Ja ist leider sicher aus diesem Snippet, habs schon oft probiert, debuggt usw...
Also wenn ich mich nicht irre wird dem Dokument schon ein Element hinzugefügt, es wird zuerst ein Document doc erstellt und da wird dann der Content (die Elemente) rein geladen. Ich werde mal in die parser Klasse reinschauen wenn ich wieder Zeit habe.

Thx für die Antwort!

lg Andi


----------



## clemson (11. Dez 2006)

was willst du eigentlich genau machen? du willst dir das root element aus dem eingelesenen xml holen, und das in den nächsten schritten bearbeiten, oder?


```
Document doc = builder.build("bla");
Element root = doc.getRootElement();

// root abtrennen
root.detach();

// jetzt ist root losgelöst und kann bearbeitet bzw. als neues root gesetzt werden
```


----------



## Korax (11. Dez 2006)

Eigentlich will ich nur das XML Dokument als JDOM einlesen, es wäre mir lieber wenn es kein nicht vom Typ _Document_ wäre, aber leider gibt der _Parser_ keine _Elemente_ zurück :-/
Ich erstelle daher ein _Document _in der Hoffnung, dass ich mit dem _Parser _das XML dann als _Elemente _in diesem Document habe.
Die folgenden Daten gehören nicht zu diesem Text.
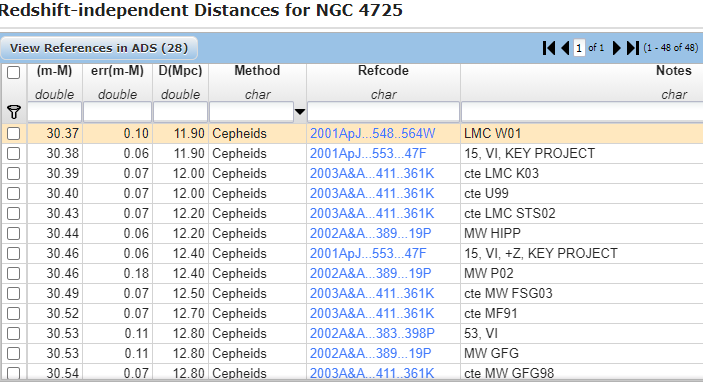The width and height of the screenshot is (703, 384).
Task: Jump to the last page of results
Action: [633, 48]
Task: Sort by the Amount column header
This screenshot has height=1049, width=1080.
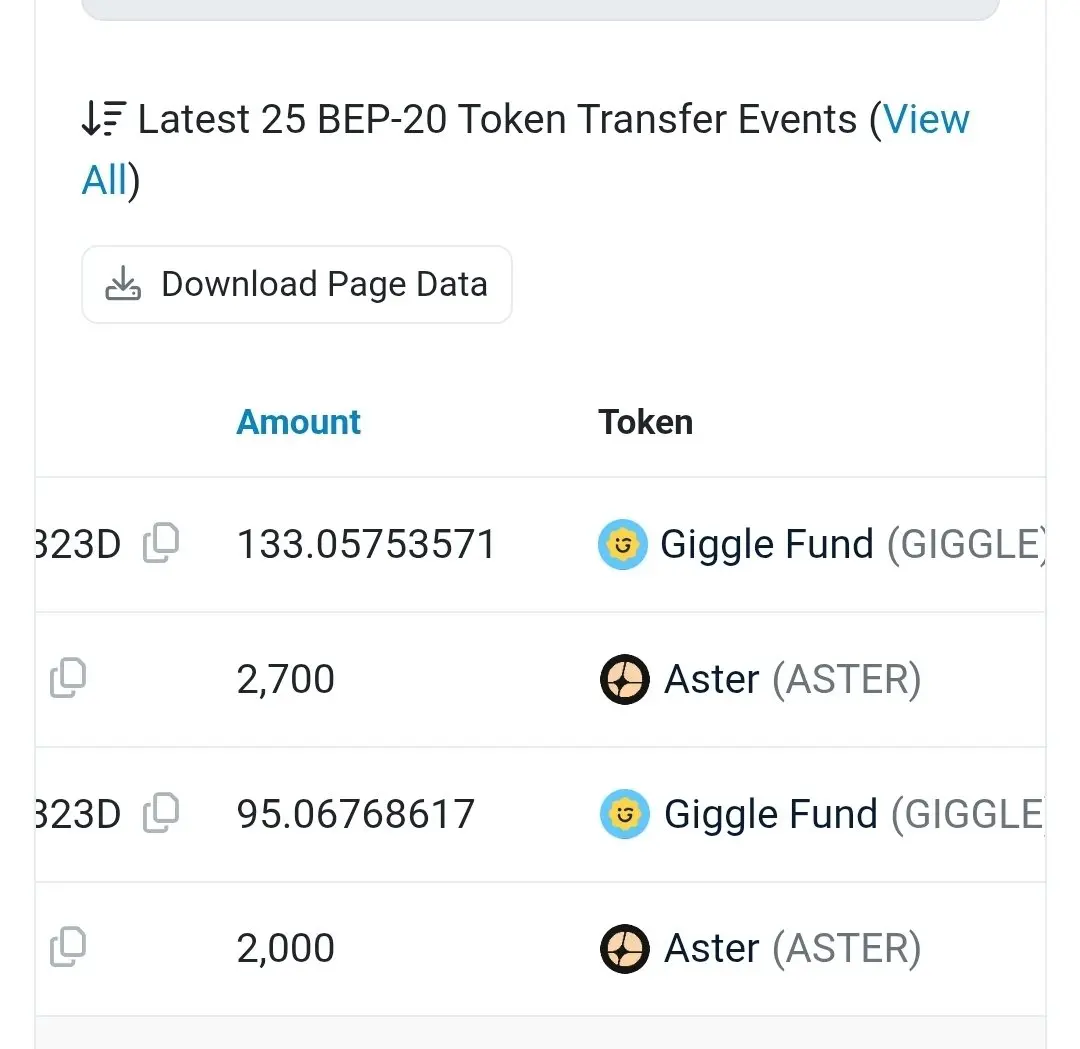Action: (x=298, y=422)
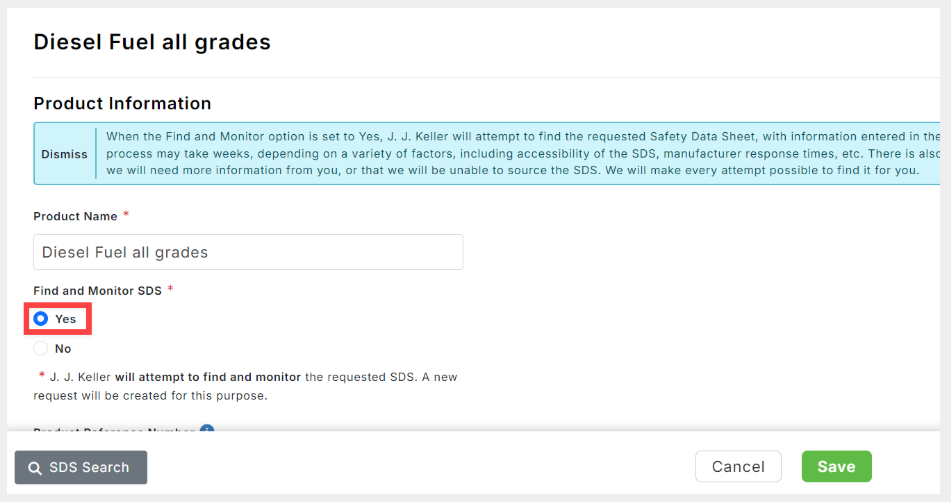
Task: Click the blue info banner message text
Action: pos(523,153)
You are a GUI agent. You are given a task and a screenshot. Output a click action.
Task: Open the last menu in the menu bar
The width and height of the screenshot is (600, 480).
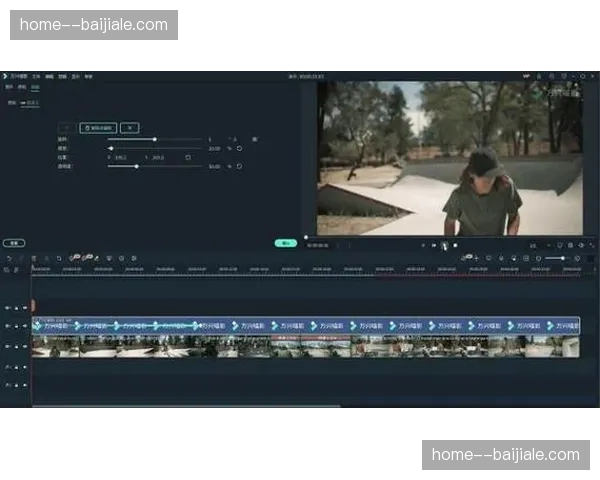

Dann lass ich mir das _RootElement _geben und kann mit dem arbeiten.


----------



## clemson (11. Dez 2006)

und damit du mit dem element arbeiten kannst (sprich das element neuen elementen zuweisen kannst, musst du es vorher von dessen parent ablösen, sprich detach'en).


----------



## Korax (21. Dez 2006)

Danke für die Antwort, ich war ein Weilchen mit anderem beschäftigt, ich probiers auf jedenfall und gebe Rückmeldung!

=)


----------